Github Link _top_ | Spring Ai In Action Pdf

Github Link _top_ | Spring Ai In Action Pdf

Embedding Generation: Converting data into numerical vectors using an Embedding Model. Storage: Saving these vectors in a Vector Database.

Structured Output: Easily map AI responses directly into Java POJOs (Plain Old Java Objects) for seamless integration with your application logic. Spring AI in Action: A Practical Example spring ai in action pdf github link

One of the most powerful applications of Spring AI is RAG. RAG allows you to augment an AI model's knowledge with your own private data.

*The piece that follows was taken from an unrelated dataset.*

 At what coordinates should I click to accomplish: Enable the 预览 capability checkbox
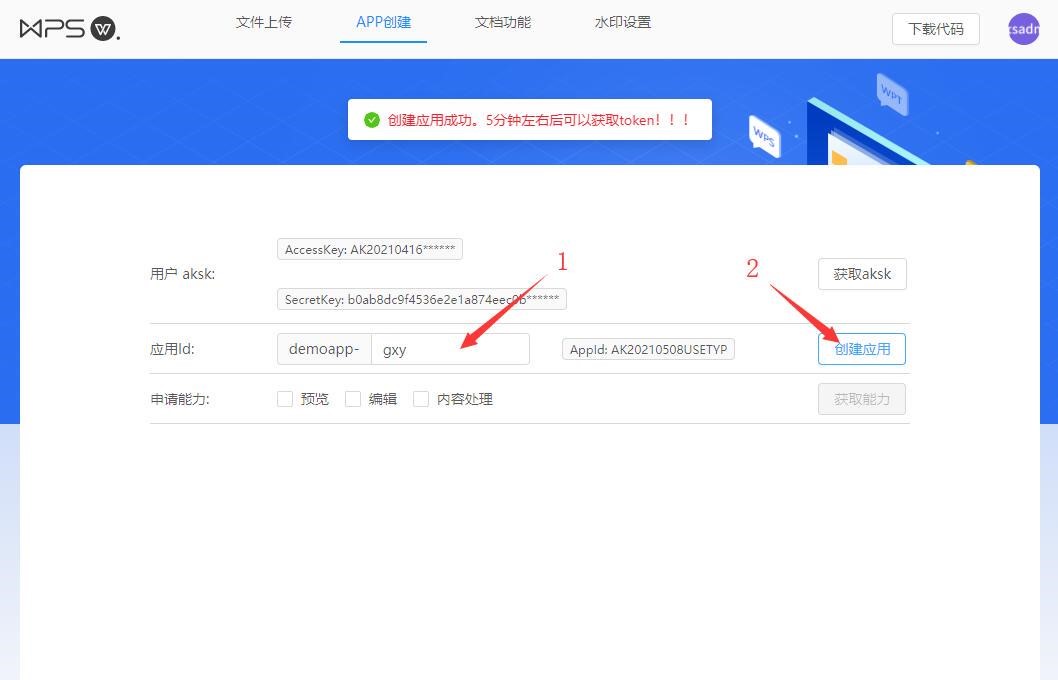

This is achieved by: Spring AI in Action: A Practical Example One

Spring AI is a project designed to streamline the integration of AI functionalities into Spring-based applications. It provides a high-level API that abstracts the complexities of interacting with various AI model providers, such as OpenAI, Azure OpenAI, Google Vertex AI, and Amazon Bedrock. Drawing inspiration from established Spring patterns like the Strategy pattern and the Template pattern, Spring AI offers a familiar and consistent development experience. Key Features of Spring AI It provides a high-level API that abstracts the

First, you need to add the necessary dependencies to your pom.xml: org.springframework.aispring-ai-openai-spring-boot-starter Configuration Configure your OpenAI API key in application.properties: spring.ai.openai.api-key=${OPENAI_API_KEY} Implementing the Service Now, create a simple controller to handle chat requests: @RestControllerpublic class ChatController { private final ChatClient chatClient;

public ChatController(ChatClient.Builder builder) {this.chatClient = builder.build();}

Vector Database Integration: Seamlessly connect with popular vector databases like Pinecone, Milvus, Redis, and Weaviate for Retrieval-Augmented Generation (RAG).